Saved entries

★ ★ ★ ★ ★ ★ ★

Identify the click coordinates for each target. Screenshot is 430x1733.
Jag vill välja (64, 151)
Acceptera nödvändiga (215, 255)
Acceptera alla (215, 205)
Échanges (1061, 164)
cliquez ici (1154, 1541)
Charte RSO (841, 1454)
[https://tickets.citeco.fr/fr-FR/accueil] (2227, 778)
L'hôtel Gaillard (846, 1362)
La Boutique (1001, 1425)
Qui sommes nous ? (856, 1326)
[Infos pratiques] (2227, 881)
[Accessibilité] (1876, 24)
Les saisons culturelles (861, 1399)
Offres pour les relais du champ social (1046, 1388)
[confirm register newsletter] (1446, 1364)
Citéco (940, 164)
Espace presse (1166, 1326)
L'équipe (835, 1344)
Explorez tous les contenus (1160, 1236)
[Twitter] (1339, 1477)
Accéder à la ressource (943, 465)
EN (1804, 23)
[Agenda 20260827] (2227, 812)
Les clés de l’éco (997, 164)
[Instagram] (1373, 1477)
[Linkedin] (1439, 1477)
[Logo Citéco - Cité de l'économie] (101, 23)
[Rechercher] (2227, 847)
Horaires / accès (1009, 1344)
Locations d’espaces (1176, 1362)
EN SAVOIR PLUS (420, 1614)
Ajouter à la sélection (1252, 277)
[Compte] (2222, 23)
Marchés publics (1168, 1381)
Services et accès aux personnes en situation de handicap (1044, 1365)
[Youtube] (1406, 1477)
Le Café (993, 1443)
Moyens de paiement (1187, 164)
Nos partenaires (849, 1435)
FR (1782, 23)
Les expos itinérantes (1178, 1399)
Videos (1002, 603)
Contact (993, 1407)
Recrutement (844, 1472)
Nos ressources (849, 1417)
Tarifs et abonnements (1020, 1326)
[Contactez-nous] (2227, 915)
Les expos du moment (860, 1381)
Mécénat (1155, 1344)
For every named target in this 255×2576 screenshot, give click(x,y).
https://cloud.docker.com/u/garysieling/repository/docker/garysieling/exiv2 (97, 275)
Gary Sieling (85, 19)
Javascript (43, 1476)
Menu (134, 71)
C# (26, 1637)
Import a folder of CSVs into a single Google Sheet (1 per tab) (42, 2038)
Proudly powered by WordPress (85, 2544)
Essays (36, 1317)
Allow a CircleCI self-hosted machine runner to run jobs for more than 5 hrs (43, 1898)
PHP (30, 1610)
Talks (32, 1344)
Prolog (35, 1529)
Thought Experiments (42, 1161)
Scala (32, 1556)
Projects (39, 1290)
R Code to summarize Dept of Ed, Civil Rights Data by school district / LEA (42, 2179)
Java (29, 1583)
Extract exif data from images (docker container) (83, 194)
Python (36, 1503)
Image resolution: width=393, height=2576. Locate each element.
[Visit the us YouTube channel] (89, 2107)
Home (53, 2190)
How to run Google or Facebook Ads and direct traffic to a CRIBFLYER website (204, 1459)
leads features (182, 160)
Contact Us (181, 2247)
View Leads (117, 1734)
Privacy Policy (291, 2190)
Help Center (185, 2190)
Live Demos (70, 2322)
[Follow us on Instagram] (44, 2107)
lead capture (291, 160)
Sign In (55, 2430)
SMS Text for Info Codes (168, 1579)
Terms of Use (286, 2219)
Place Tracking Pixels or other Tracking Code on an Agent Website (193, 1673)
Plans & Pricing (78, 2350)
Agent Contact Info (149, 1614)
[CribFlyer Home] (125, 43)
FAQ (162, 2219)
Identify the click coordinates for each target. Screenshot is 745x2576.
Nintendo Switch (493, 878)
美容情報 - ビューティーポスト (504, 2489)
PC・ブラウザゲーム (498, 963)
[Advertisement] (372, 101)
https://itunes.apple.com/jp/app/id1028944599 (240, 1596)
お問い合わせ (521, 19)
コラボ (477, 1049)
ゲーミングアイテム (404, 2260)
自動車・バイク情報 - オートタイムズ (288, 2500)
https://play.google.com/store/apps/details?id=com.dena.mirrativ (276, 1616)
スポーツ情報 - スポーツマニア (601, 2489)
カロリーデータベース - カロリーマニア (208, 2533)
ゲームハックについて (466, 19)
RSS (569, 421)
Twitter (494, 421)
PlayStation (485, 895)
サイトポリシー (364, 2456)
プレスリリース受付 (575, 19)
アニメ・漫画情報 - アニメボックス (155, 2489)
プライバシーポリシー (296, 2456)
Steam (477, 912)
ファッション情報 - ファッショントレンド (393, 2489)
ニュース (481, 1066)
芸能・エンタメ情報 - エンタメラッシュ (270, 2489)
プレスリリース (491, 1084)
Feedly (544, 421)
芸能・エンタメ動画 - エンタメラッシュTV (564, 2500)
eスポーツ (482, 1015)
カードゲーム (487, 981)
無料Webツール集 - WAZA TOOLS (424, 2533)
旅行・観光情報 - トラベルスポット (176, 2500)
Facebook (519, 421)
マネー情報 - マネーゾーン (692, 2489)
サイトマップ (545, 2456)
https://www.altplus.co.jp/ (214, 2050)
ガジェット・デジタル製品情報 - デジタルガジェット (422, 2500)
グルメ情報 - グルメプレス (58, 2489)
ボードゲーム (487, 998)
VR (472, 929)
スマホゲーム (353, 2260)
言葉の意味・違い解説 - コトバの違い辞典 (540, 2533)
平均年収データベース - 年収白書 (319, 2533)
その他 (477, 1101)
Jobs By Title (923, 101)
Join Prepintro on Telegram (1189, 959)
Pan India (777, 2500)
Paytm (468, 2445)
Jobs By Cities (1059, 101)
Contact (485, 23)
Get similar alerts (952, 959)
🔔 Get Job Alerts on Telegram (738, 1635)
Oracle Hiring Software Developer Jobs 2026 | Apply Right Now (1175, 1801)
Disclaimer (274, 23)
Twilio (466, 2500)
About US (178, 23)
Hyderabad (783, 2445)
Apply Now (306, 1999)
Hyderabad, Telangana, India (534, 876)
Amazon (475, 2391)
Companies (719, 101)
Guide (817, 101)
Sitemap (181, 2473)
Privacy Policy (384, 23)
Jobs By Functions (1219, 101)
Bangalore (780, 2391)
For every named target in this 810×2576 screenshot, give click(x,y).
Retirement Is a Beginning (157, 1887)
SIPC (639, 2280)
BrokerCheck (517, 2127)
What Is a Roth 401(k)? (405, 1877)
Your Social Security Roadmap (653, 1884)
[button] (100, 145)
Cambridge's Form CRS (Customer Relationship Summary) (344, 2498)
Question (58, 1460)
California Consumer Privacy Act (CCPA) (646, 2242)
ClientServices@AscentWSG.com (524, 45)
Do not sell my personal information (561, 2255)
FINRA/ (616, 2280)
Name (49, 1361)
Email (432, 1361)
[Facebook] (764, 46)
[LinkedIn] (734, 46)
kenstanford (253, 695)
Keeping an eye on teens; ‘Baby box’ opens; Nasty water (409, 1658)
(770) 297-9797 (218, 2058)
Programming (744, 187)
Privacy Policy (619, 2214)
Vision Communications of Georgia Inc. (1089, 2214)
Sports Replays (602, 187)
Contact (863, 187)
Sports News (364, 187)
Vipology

★ ★ ★ ★ ★ ★ ★

## ABOUT THIS TASK
From the first line above through the line that contains "Les saisons culturelles (861, 1399)", quote each line exactly. Output nothing more.

## EXERCISE RESULT
Identify the click coordinates for each target. Screenshot is 430x1733.
Jag vill välja (64, 151)
Acceptera nödvändiga (215, 255)
Acceptera alla (215, 205)
Échanges (1061, 164)
cliquez ici (1154, 1541)
Charte RSO (841, 1454)
[https://tickets.citeco.fr/fr-FR/accueil] (2227, 778)
L'hôtel Gaillard (846, 1362)
La Boutique (1001, 1425)
Qui sommes nous ? (856, 1326)
[Infos pratiques] (2227, 881)
[Accessibilité] (1876, 24)
Les saisons culturelles (861, 1399)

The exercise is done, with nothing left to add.